US 12,469,516 B2
Detection and enhancement of speech in binaural recordings
Giulio Cengarle, Barcelona (ES); and Yuanxing Ma, Beijing (CN)
Assigned to DOLBY LABORATORIES LICENSING CORPORATION, San Francisco, CA (US); and DOLBY INTERNATIONAL AB, Dublin (IE)
Appl. No. 18/327,671
Filed by DOLBY LABORATORIES LICENSING CORPORATION, San Francisco, CA (US); and DOLBY INTERNATIONAL AB, Dublin (IE)
PCT Filed Jan. 12, 2022, PCT No. PCT/US2022/012128
§ 371(c)(1), (2) Date Jun. 1, 2023,
PCT Pub. No. WO2022/155205, PCT Pub. Date Jul. 21, 2022.
Claims priority of provisional application 63/245,548, filed on Sep. 17, 2021.
Claims priority of provisional application 63/162,289, filed on Mar. 17, 2021.
Claims priority of application No. ES202130013 (ES), filed on Jan. 12, 2021.
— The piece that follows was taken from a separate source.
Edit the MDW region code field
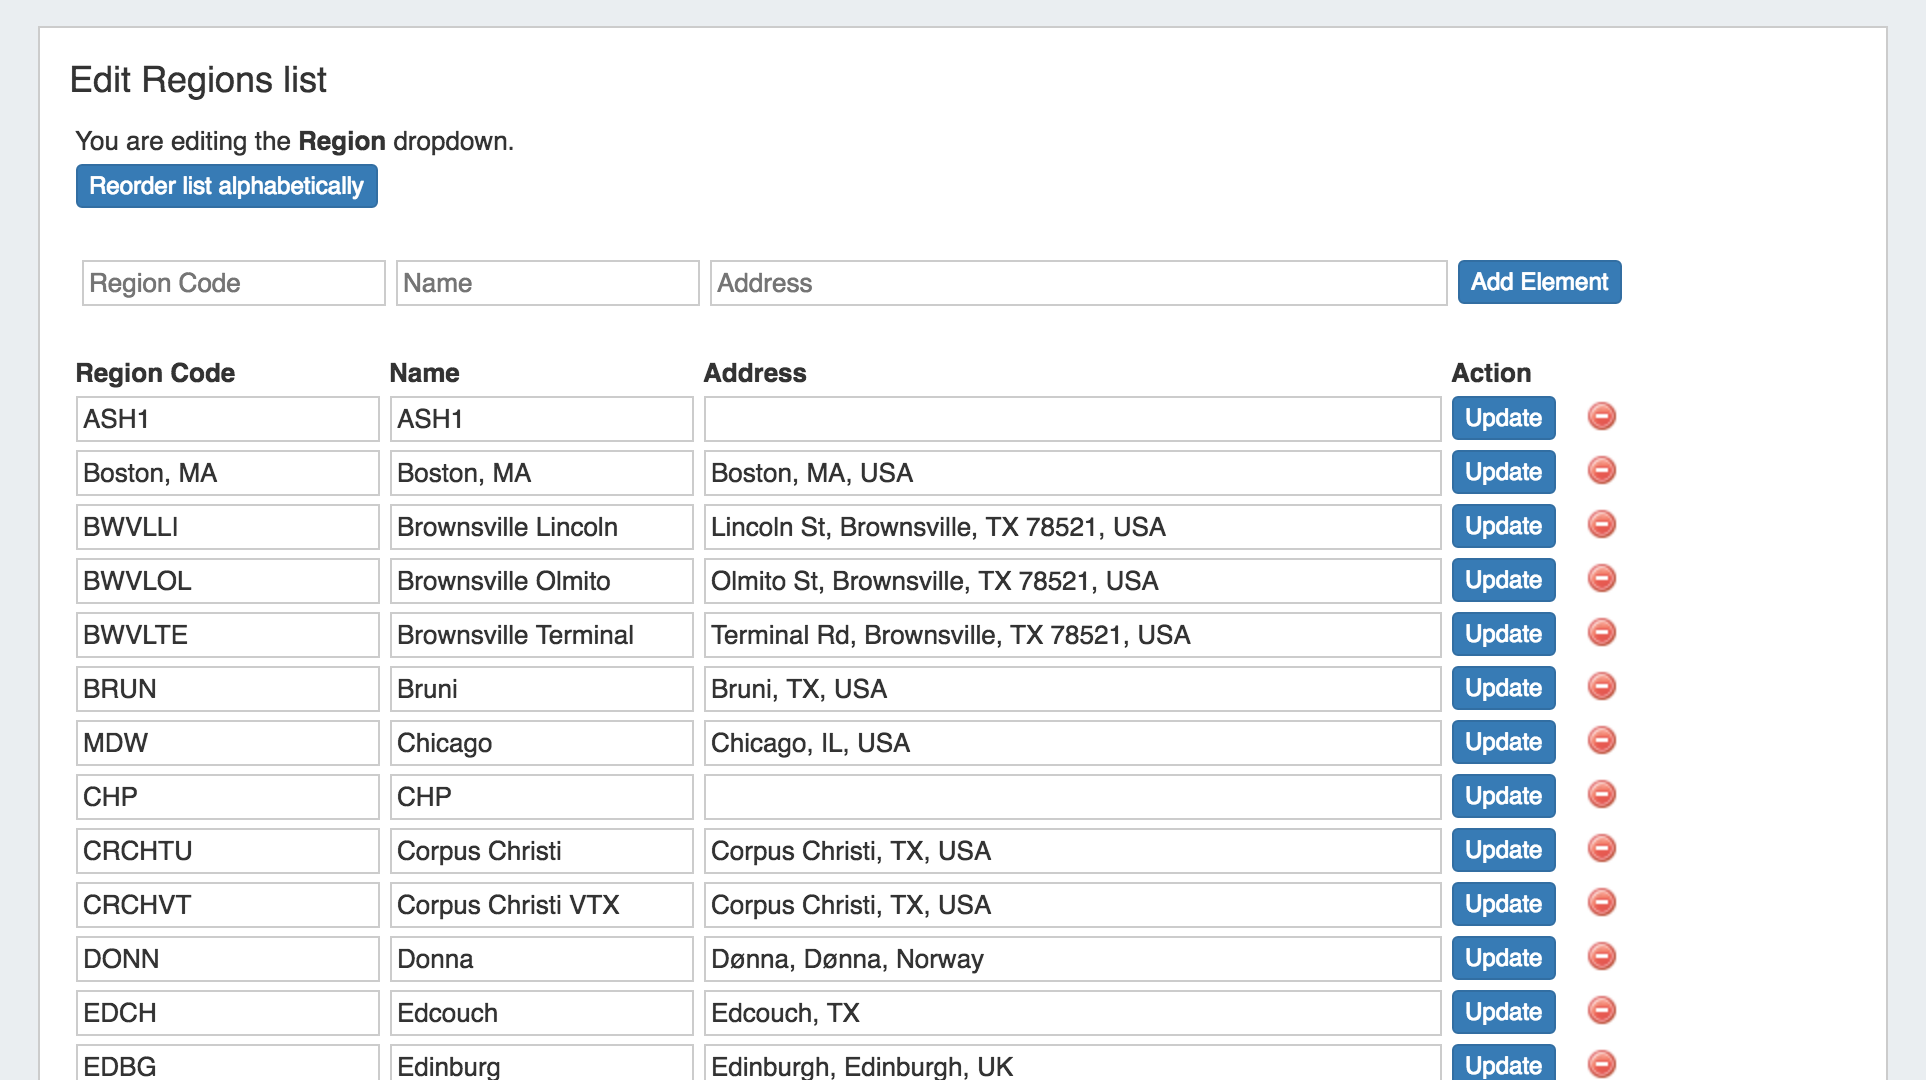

Prior Publication US 2025/0078858 A1, Mar. 6, 2025
Int. Cl. G10L 21/0364 (2013.01); G10L 21/034 (2013.01); G10L 25/51 (2013.01); G10L 25/78 (2013.01)
CPC G10L 21/0364 (2013.01) [G10L 21/034 (2013.01); G10L 25/51 (2013.01); G10L 25/78 (2013.01)] 15 Claims
OG exemplary drawing
 
1. A method comprising:
dividing a binaural speech signal into frames;
applying a time-frequency transform to each frame;
computing features of the frames based on a time-frequency representation;
classifying, by a classifier, each frame as self speech or external speech, based at least in part on a subset of features;
computing a dissimilarity function based on a subset of features;
segmenting the signal at peaks of the dissimilarity function;
for each segment, determining a respective overall class among self speech or external speech by aggregating classifier data of the frames belonging to the segment; and
processing each segment with a speech enhancement chain whose settings are based on determined overall class for such segment.